I could barely breathe. If harm had befallen him, if he was lying, still, unmoving, beneath a toppled shelf, if he had stumbled into the Queen’s menagerie, and been swallowed whole by a ravenous beast—

And then I returned to where I had begun, my own chambers, and in the room where I concoct my healing draughts, I spied a cabinet I’d thought was locked, and pried it open, and Ash blinked up at me, oblivious to my panic and relief.

“Why are you hiding here?” I took his little hand in mine and helped him climb out.

He blinked his big green eyes. “Because I wanted you to find me, Nene.”

He wrapped his arms around my legs, and squeezed so, so tight. I lowered myself to the ground, and looked into his face. So clear it was, so trusting.

“I got scared,” he admitted. “That you wouldn’t come.”

“I would always have found you,” I told him, and it was a promise to both of us. “Even if you hid somewhere very far away. I wouldneverstop looking for you.”

I knew the truth of the words only as they slipped off my tongue.

I would never have stopped. Not because I was afraid of getting in trouble, but because I could not lose him.

“But why?” he asked.

My heart sank.

My heart sang.

I had made a terrible mistake, but the mistake was made, and there was no unmaking it.

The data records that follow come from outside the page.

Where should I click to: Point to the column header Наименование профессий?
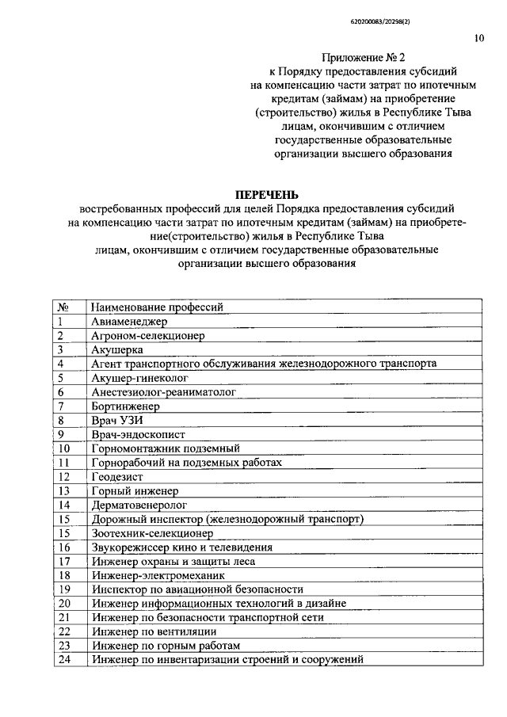click(x=158, y=307)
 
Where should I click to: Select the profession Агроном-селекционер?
click(x=148, y=335)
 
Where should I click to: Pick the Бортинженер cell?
click(x=126, y=406)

“Because I love you,” I said.

And I cannot lie.

So I knew it to be true.


Once upon a time there were six sisters who suffered terribly in love, and a seventh sister who believed herself too wise to love. But she was only too foolish, and too afraid.

Foolish, because she thought if she avoided love, she could spare herself suffering.

Foolish, even more, because she thought love was a choice, and that she could choose against it.


I loved Ash.

This was not my choice, this was not my plan, it simply was.

I chose to accept it, rather than flee. I chose to open thefloodgates of love, to invite more of it, and more of him, into my heart.

And I discovered a heart is a wound that can never be sutured. Once torn open, it only grows.